- Problem requirements -
Please retype the records from the line containing "Task: Open the 校验位 dropdown" through the end of the records, leaving the pictures out of your answer.
>> Start Provided data
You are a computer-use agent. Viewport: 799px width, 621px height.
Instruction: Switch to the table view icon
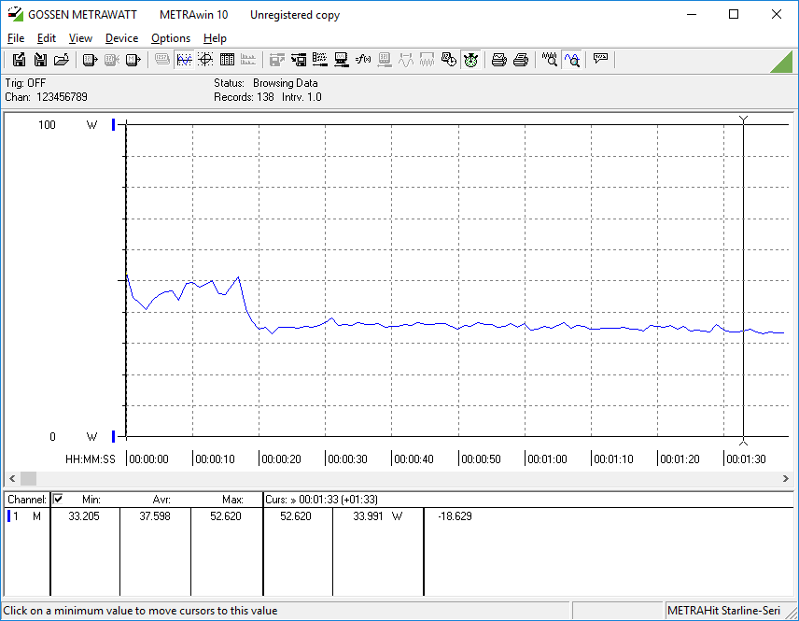[226, 60]

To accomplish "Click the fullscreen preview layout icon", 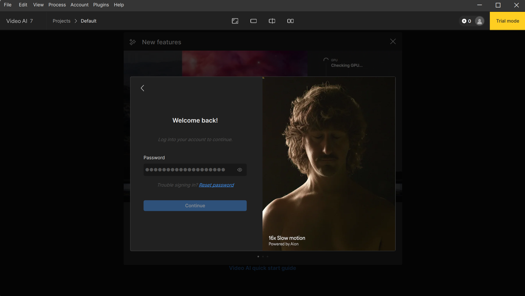I will click(235, 21).
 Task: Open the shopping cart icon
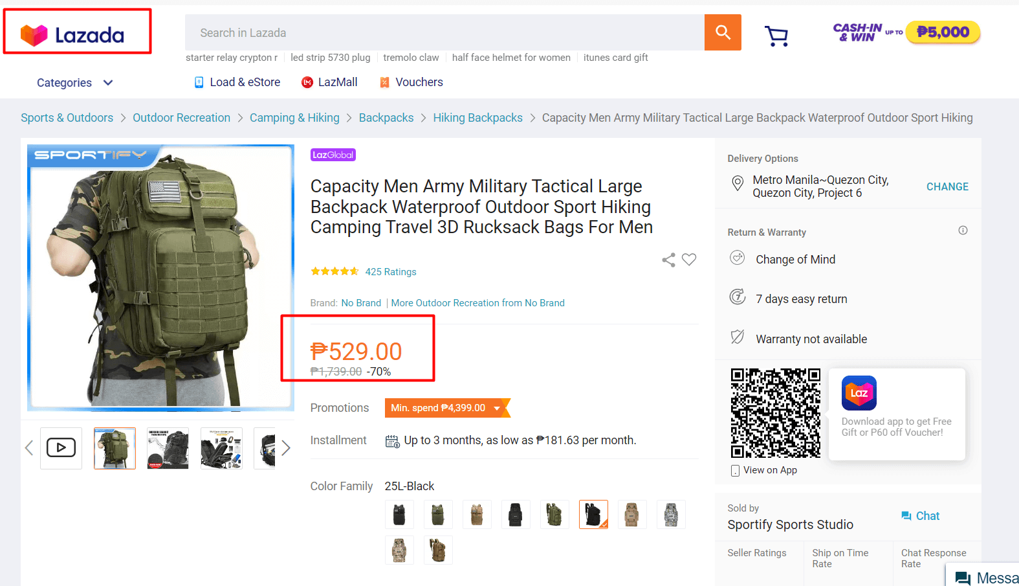point(776,36)

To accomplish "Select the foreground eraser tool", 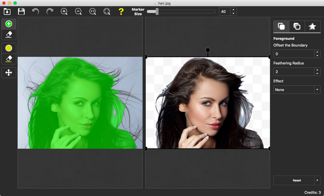I will pos(9,34).
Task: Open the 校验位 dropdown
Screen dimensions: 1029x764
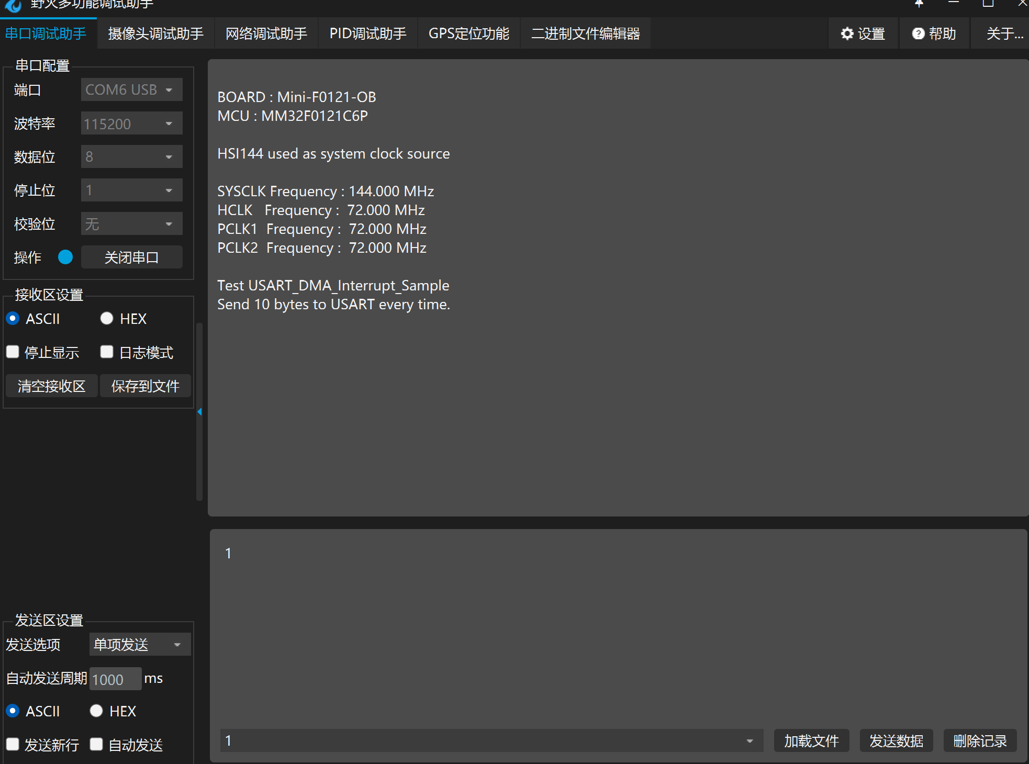Action: pos(131,224)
>> End Provided data
- Exercise result -
Task: Open the 校验位 dropdown
Screen dimensions: 1029x764
Action: pos(131,224)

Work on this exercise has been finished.